Entre estas cinco novelas hay que distinguir La visita en el tiempo (1990) que narra la angustia de un heredero sin herencia: el legendario don Juan de Austria, mientras que el resto se ocupan de episodios de la historia venezolana y aun americana. Tal es así que Las lanzas coloradas y La isla de Róbinson (1981) suceden durante los momentos fundacionales de aquellas repúblicas y sobre dos personajes tan adversos en todo como lo fueron el tremebundo Tomás Boves, el León de los Llanos, y el inofensivo Simón Rodríguez, y con un claro protagonista casi ausente de ambas: Simón Bolívar. Este par de novelas, a pesar del corsé que les imponen sus respectivas tramas, nos detallan las raíces del fracaso político de Hispanoamérica, sobre las que se ha escrito tanto, por lo que las convierte en una lectura, sobre emocionante, ineludible para comprender aquel desamparado continente. En cuanto a mi predilecta, Oficio de difuntos (1976), siendo la biografía —con sus licencias novelescas mediante— de Juan Vicente Gómez, es, sobre todo, el agudo inventario de las causas que hicieron posible aquella generación de patriarcas de la patria, que ahormaron a casi todas las repúblicas a la medida de sus voluntades sin escatimar crueldades en su propósito. Y, por último, El camino de El Dorado (1947) —ahora editada en España por primera vez— es el más fiel relato de la desventura del llamado “primer libertador de América” por Bolívar, que en la sencilla narración de Úslar y para desgracia de aquel continente, no pasa de ser un pendejo sanguinario, ávido de proseguir los pasos de Gonzalo Pizarro, para acabar como este: con la cabeza expuesta en una picota. Cuenta, pues, la siniestra trapisonda de Lope de Aguirre, asesinado, tras un centón de padecimientos, por sus hombres, en tierras venezolanas.

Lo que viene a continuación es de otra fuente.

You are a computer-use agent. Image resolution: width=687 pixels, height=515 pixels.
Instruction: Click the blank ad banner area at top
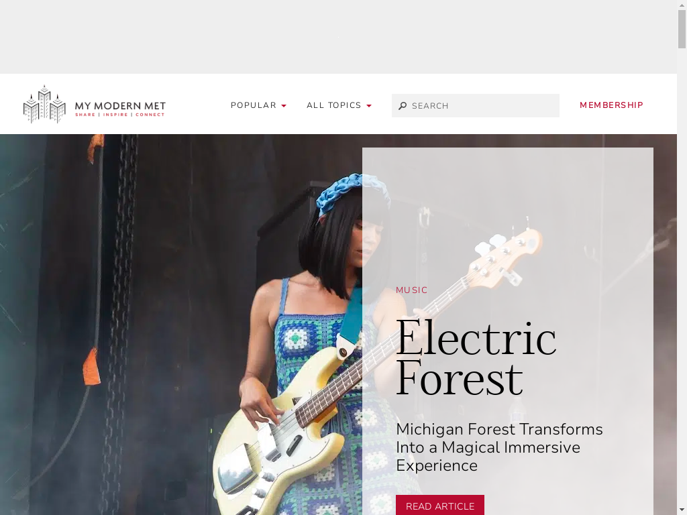(338, 37)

Con este empeño por rescatar de la historia algunos episodios, que su destreza convirtió en ejemplares, por cuanto nos exponen las causas del inmenso naufragio de América, Arturo Úslar Pietri consiguió enlazar el provenir para el que estaba destinado desde que Johann von Uslar, ataviado de dormán con alamares y morrión de húsar, se unió a aquella tropa de desnutridos por trochas de indios con su juvenil vocación, macerada siglo y pico después por los cafés de un París surrealista, y que ya no le abandonará nunca.

Gastón Segura

PD.: En un esfuerzo encomiable, la editorial Drácena ha editado recientemente no solo El camino de El dorado, sino también Oficio de difuntos, La isla de Róbinson y La visita en el tiempo.